Currently what I am doing is brute forcing it, comparing every range in the data list to every other range in the intersection list, but because the data file is very large, it is taking a long time.
Sample Objects:
This is the object in the data list:
public DataModel {
private int start; {set; get;}
private int end; {set; get;}
//Other Data
}
The range Model is just a list of paired integers (start, end).
while (fileParser.hasNext()) {
dataList = fileParser.next();
for (DataModel data : dataList)
for (RangeModel range : rangeList)
if(overlaps(data, range))
print(range.getString + " " + data.getString);
}
Edit for clarity:
The DataModel is given in smaller packets of similar ranges of varying length, but they are mostly under 20, so the comparison will be run repeatedly on the same RangeModel and each new DataModel. The total ranges in all the data is around 2 billion, but it doesn’t really matter. Thanks for the help.
I can think of different optimizations, but they depend on what kind of data you want available after the check.
Sorting both the data and the ranges and processing them in order provides an instant performance improvement, since it makes no sense to test a range starting in 100 against another one ending in 50.
Another improvement would be to ‘compress’ the ranges.

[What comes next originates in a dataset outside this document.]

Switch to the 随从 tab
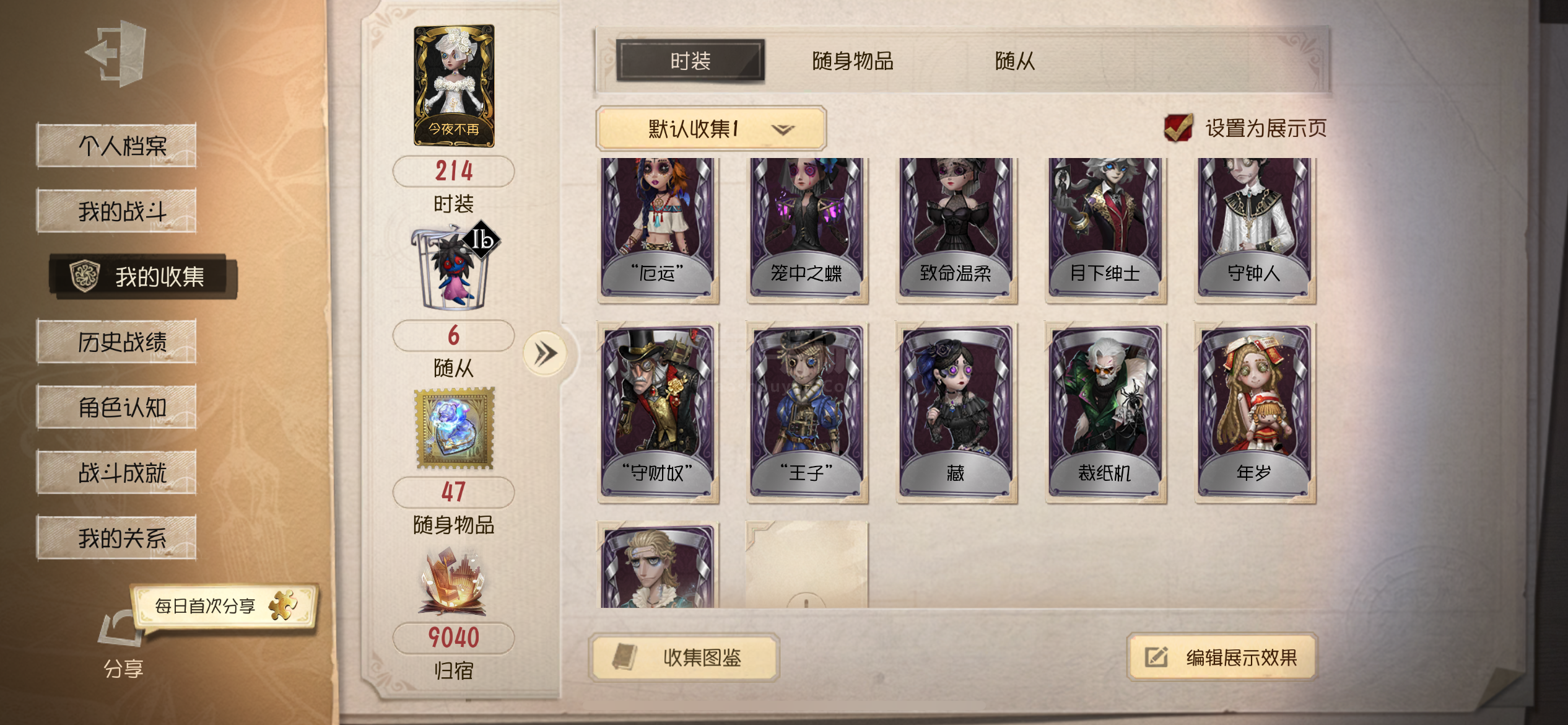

If you have ranges like (1-10), (10-20), (20-30), then you could easily replace them with a single (1-30) range, and reduce the number of tests. You can create an appropiate AggregateRange class that keeps track of the identities of its composing ranges in case you still want to know which original range is causing the overlap.
Yet another improvement would be to smartly use the previous results as you process the data list. For example: Suppose you test data range (1-10) and it happens to not overlap. Were the next test data range be (2-8), you should not need to test it against the ranges, since your previous result guarantees that it will not overlap.
The basic idea behind this improvement would be to advance the start of any untested data ranges up to and including the end of the last non-overlaping data range. If the new start surpasses its own end, then no testing is required as it does not overlap.
This means non-overlaping (1-20) should transform an untested (10-100) into an untested (20-100). This may be trickier to implement, so be careful not to overdo it.